Magnificent Knole ready to reveal its secrets

Knole house
The conservation work to Grade I listed Knole house and its world-class collection is now complete thanks to National Lottery funding.

Six-hundred-year-old Knole has an illustrious history. In its time it’s been a medieval palace for archbishops, a favourite deer-hunting spot for Henry VIII and the inspiration behind Virginia Woolf’s novel Orlando.

But by 2013 the grand estate house in Kent had fallen into decline. Rain, damp, mould, even nibbling insects had taken their toll on the building and its prized collection of furniture and textiles.

No one quite knows how many rooms there are in the labyrinthine house – a popular myth has it at 365. Now some of its most splendid rooms are ready to host visitors, schools and community groups thanks to £7.75million from The National Lottery Heritage Fund.

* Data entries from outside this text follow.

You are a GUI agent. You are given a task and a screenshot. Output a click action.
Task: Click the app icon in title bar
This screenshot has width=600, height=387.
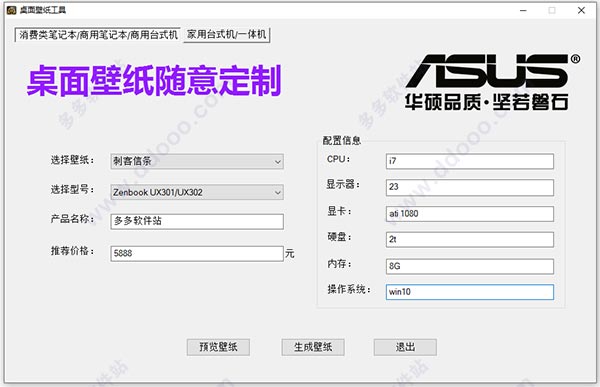click(x=11, y=10)
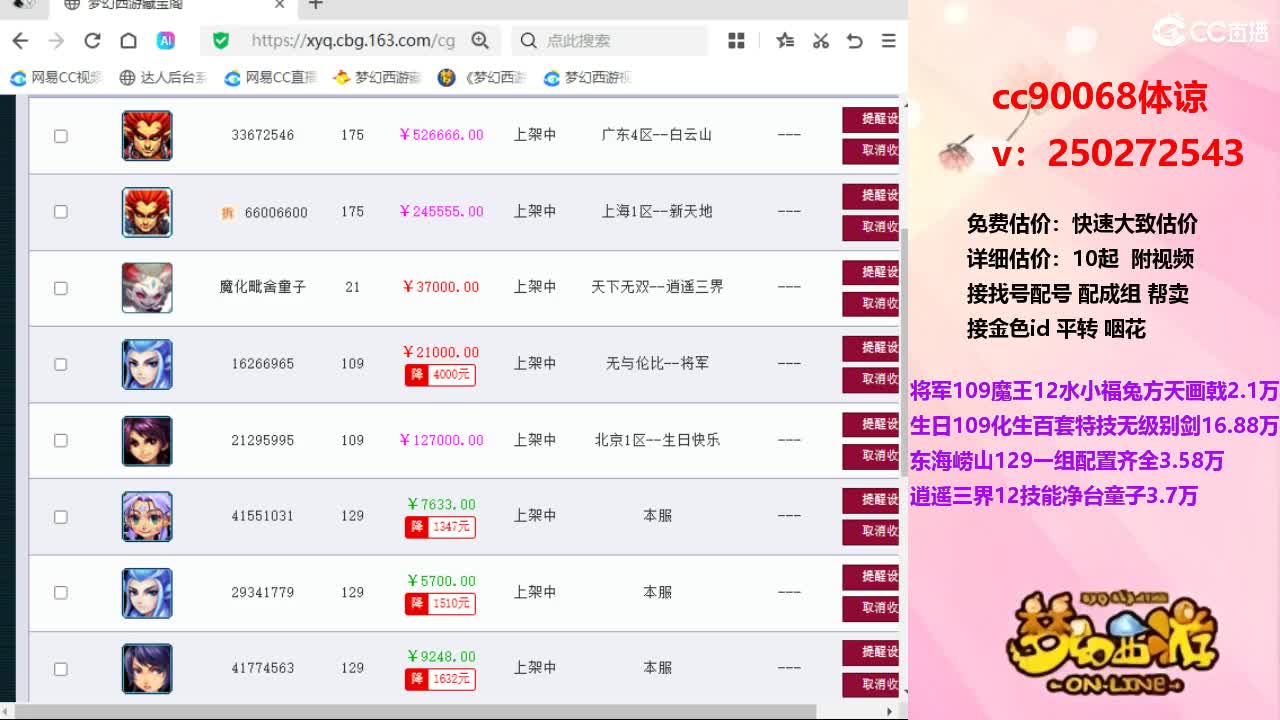Click the scissors screenshot icon
The image size is (1280, 720).
point(821,41)
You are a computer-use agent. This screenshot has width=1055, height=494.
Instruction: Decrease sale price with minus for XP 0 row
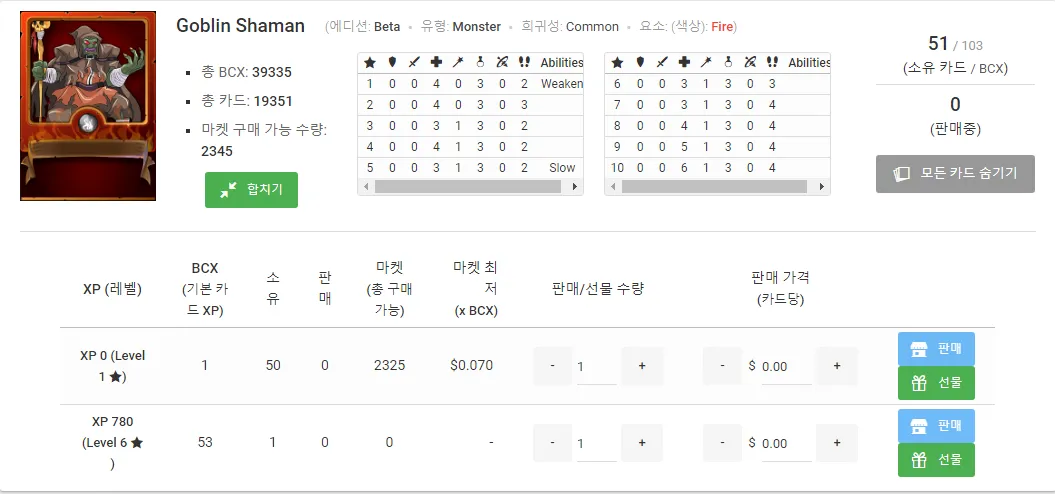pos(722,366)
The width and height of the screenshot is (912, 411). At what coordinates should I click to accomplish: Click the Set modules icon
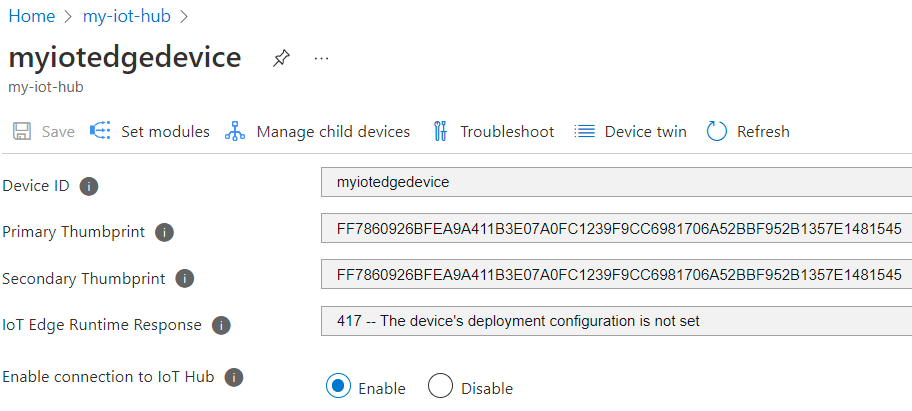coord(100,131)
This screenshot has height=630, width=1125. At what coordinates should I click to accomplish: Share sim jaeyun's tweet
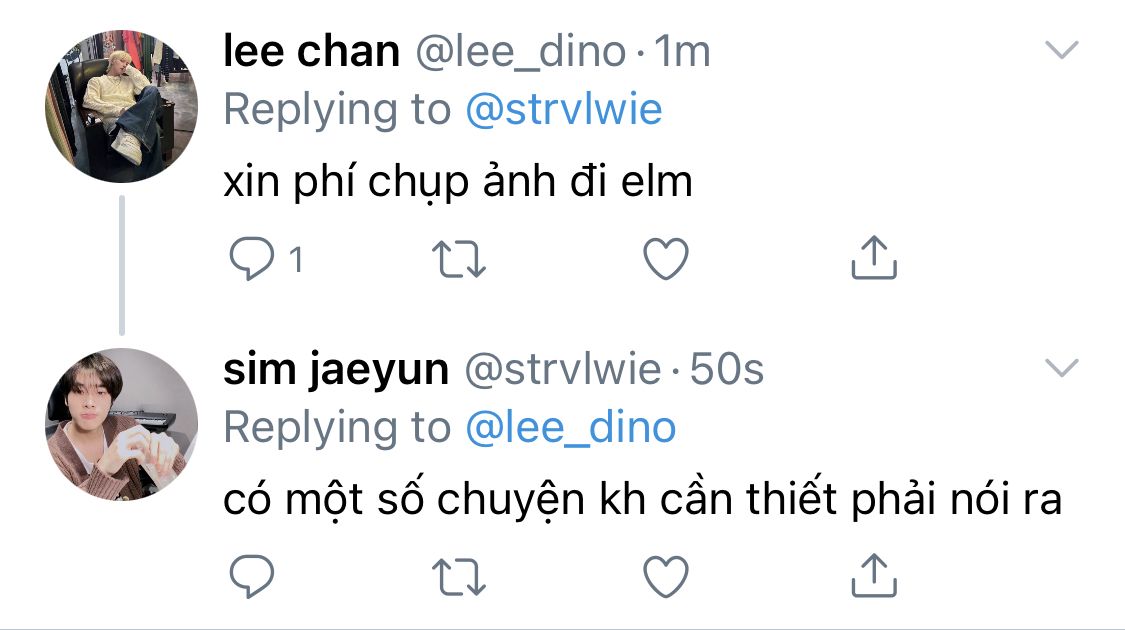[873, 575]
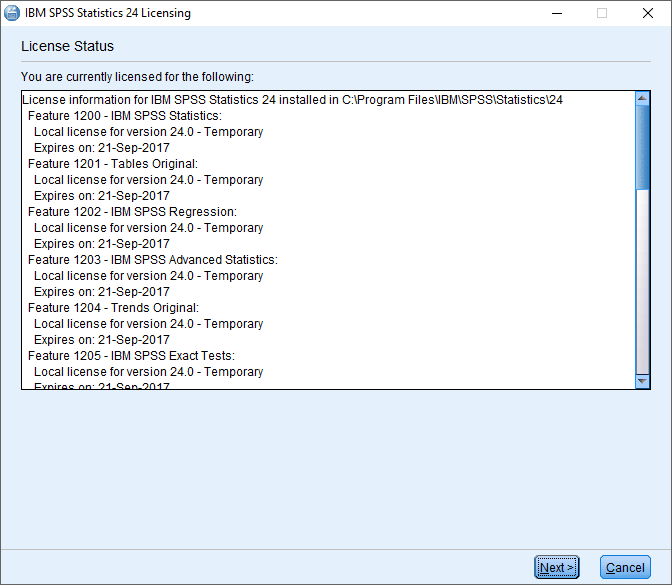Select the Feature 1202 IBM SPSS Regression line

(132, 212)
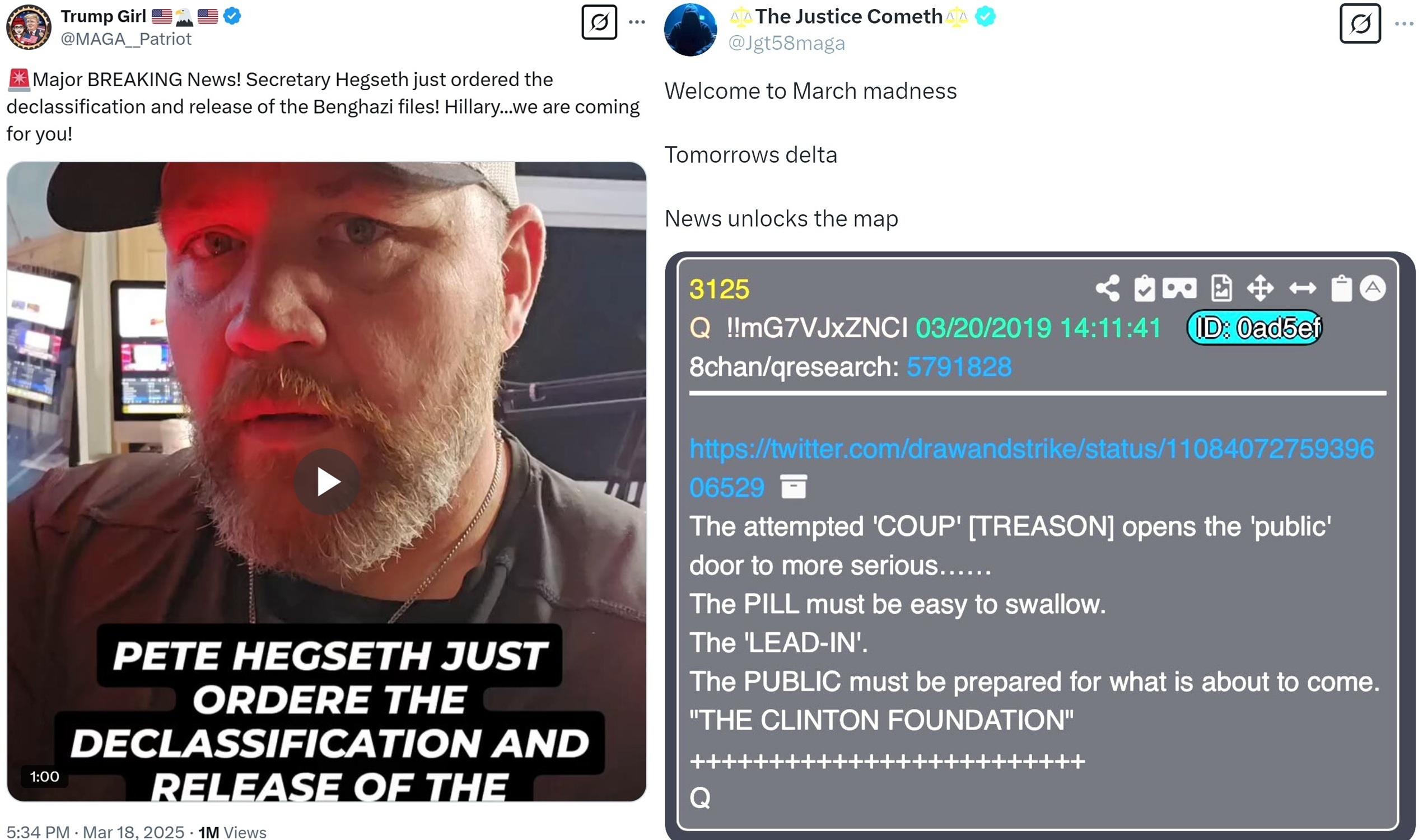Open the more options menu on Justice Cometh's post
The width and height of the screenshot is (1423, 840).
point(1405,24)
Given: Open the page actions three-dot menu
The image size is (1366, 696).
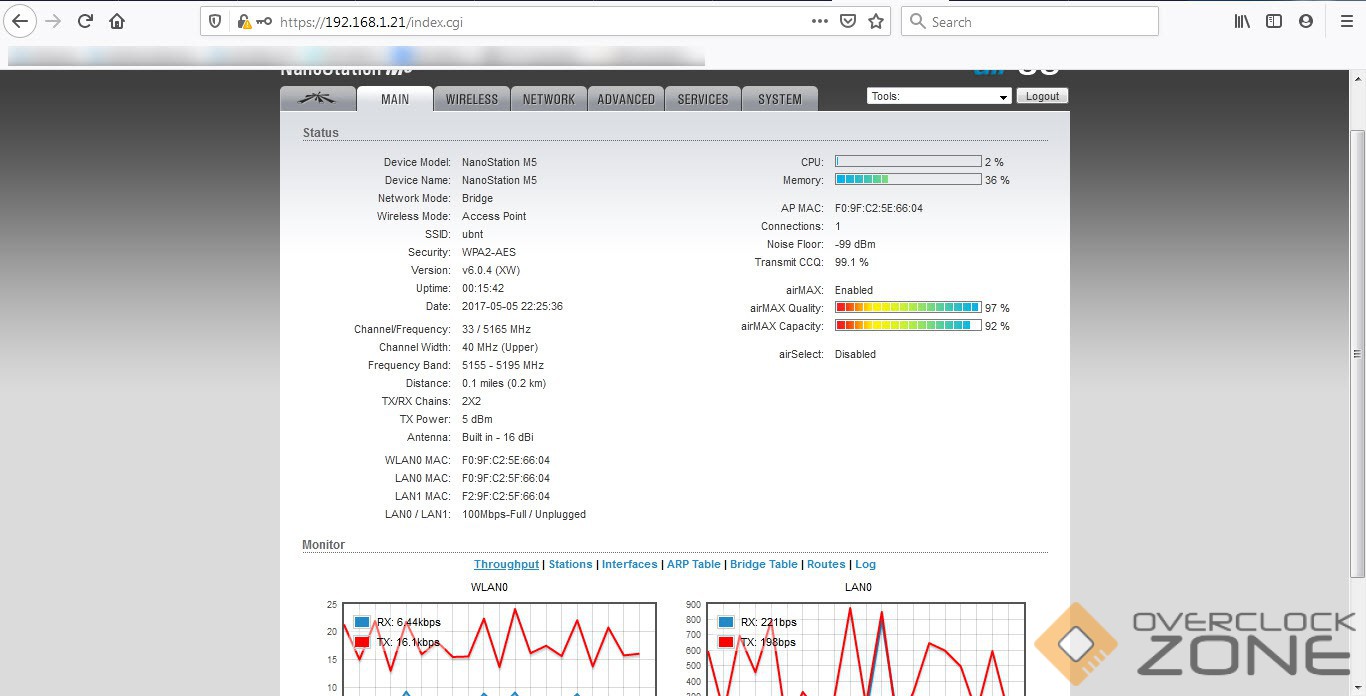Looking at the screenshot, I should pos(820,21).
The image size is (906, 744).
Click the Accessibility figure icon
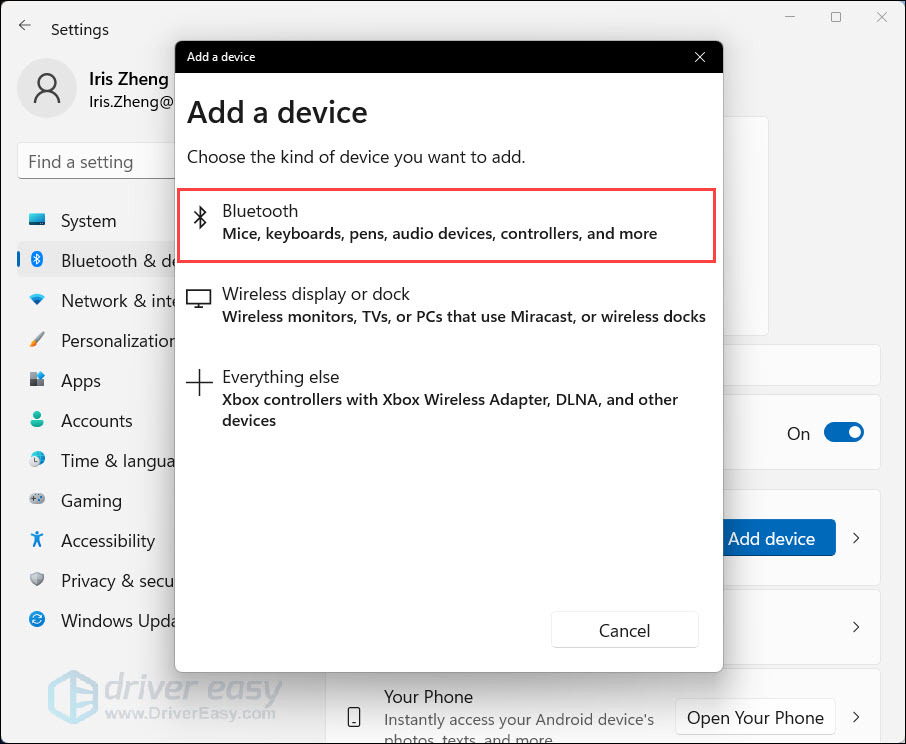pos(38,540)
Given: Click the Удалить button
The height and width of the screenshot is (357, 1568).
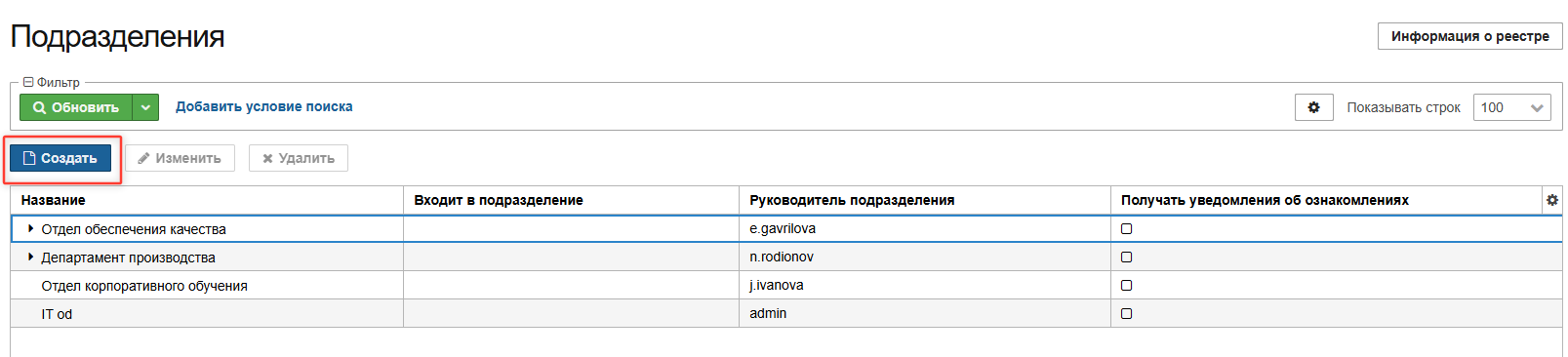Looking at the screenshot, I should pyautogui.click(x=299, y=158).
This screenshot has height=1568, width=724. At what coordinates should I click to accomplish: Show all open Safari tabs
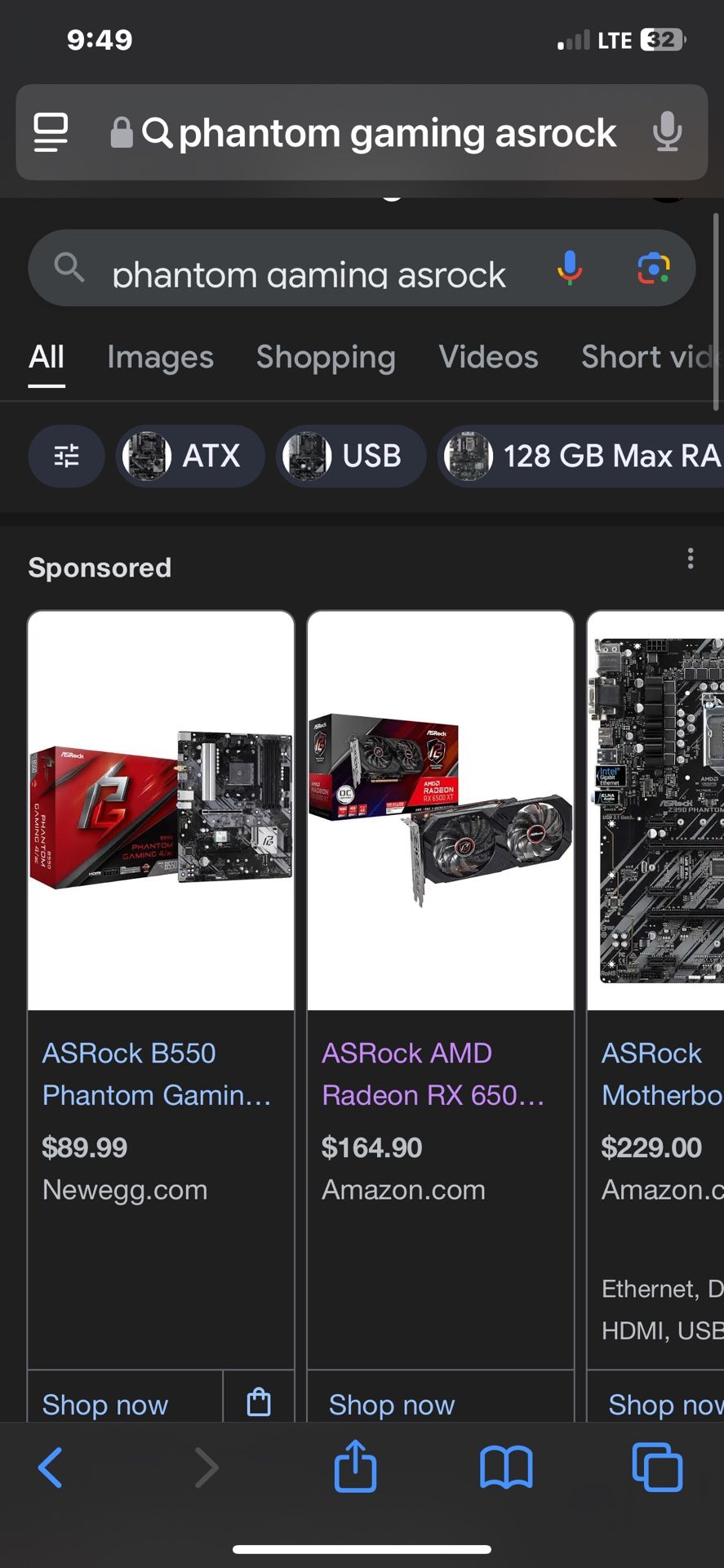[x=657, y=1468]
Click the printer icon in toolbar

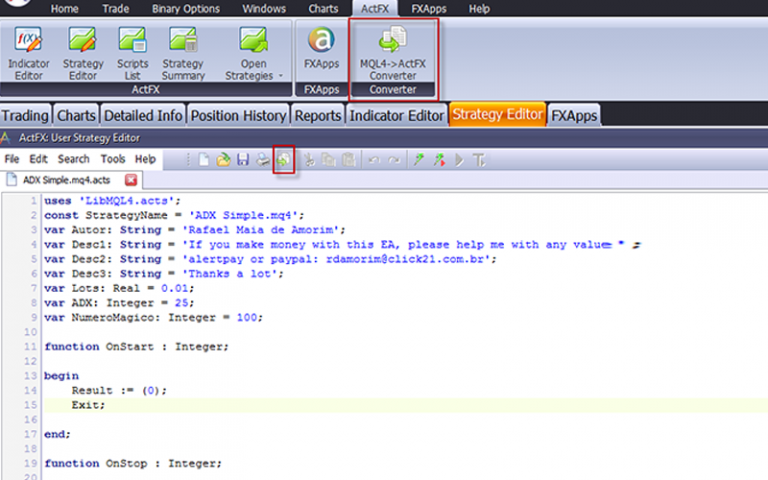click(x=263, y=160)
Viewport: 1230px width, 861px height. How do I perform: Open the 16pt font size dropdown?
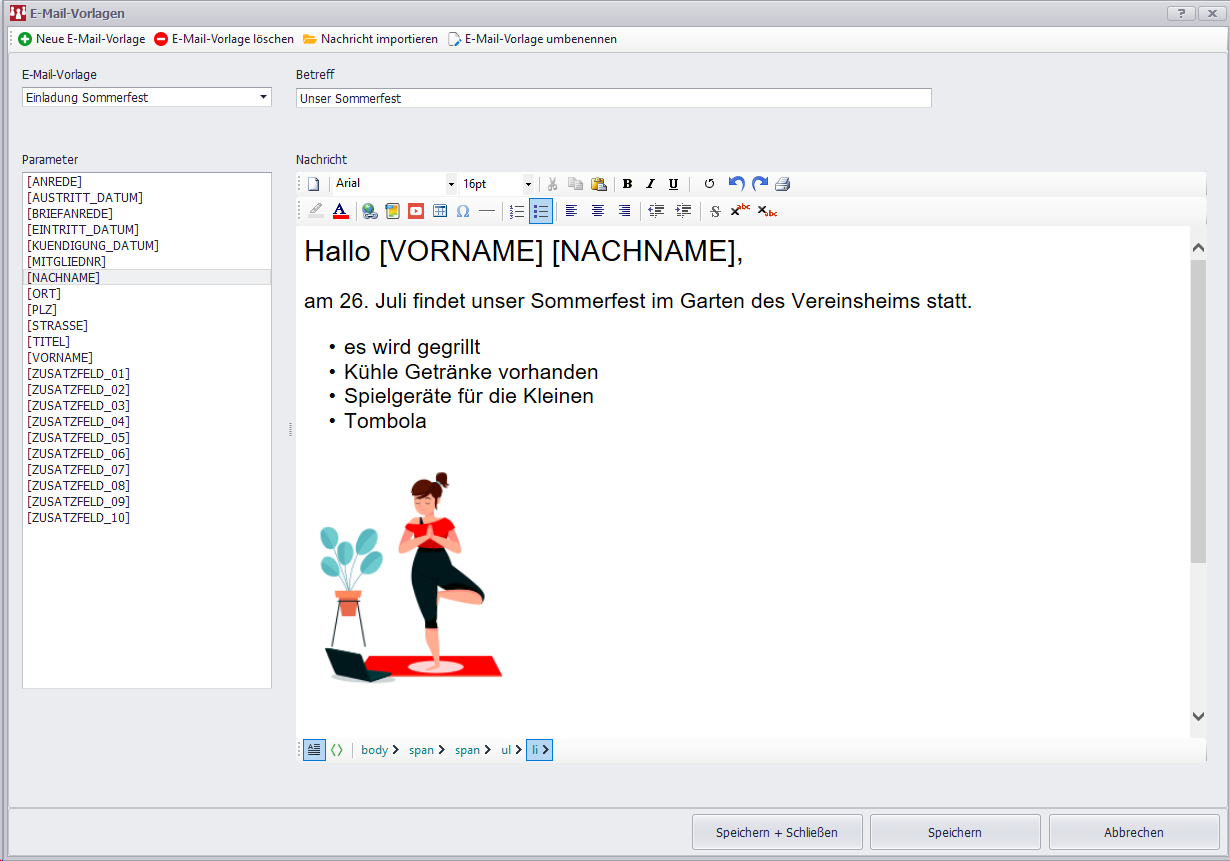click(x=528, y=184)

Sir Peter Luff, Chair of The National Lottery Heritage Fund, said, “Despite its weighty history and imposing size, Knole house is never oppressive. It entices visitors in with its stateliness and keeps them there with its beguiling collection, now beautifully conserved.

"National Lottery money has brought one of Britain’s largest houses back from rack and ruin and transformed it into an inspiring hive of community activity."

Huge conservation project

Experts have used cutting-edge techniques to conserve 15 showrooms, the house attics, Gatehouse Tower and the exceptional range of furniture, textiles and paintings on display inside. They have been supported by hundreds of volunteers in this huge endeavour.

"National Lottery money has brought one of Britain’s largest houses back from rack and ruin and transformed it into an inspiring hive of community activity."

Sir Peter Luff, Chair of The National Lottery Heritage Fund

Among the vast collection is the stunning 17th-century Spangled Bed. The bed is sewn with thousands of gold, silver and silver-gilt sequins, now barely recognisable from the dusty, worn fabrics taken down four years ago.

Hidden secrets

The conservation has revealed many of the house’s long-hidden secrets, ranging from the mystical to the everyday.

Witch marks carved to ward off evil spirits were discovered above the bedroom intended for King James I. The monarch, who in the end did not stay in the room, had recently been targeted by the foiled 1605 Gunpowder Plot.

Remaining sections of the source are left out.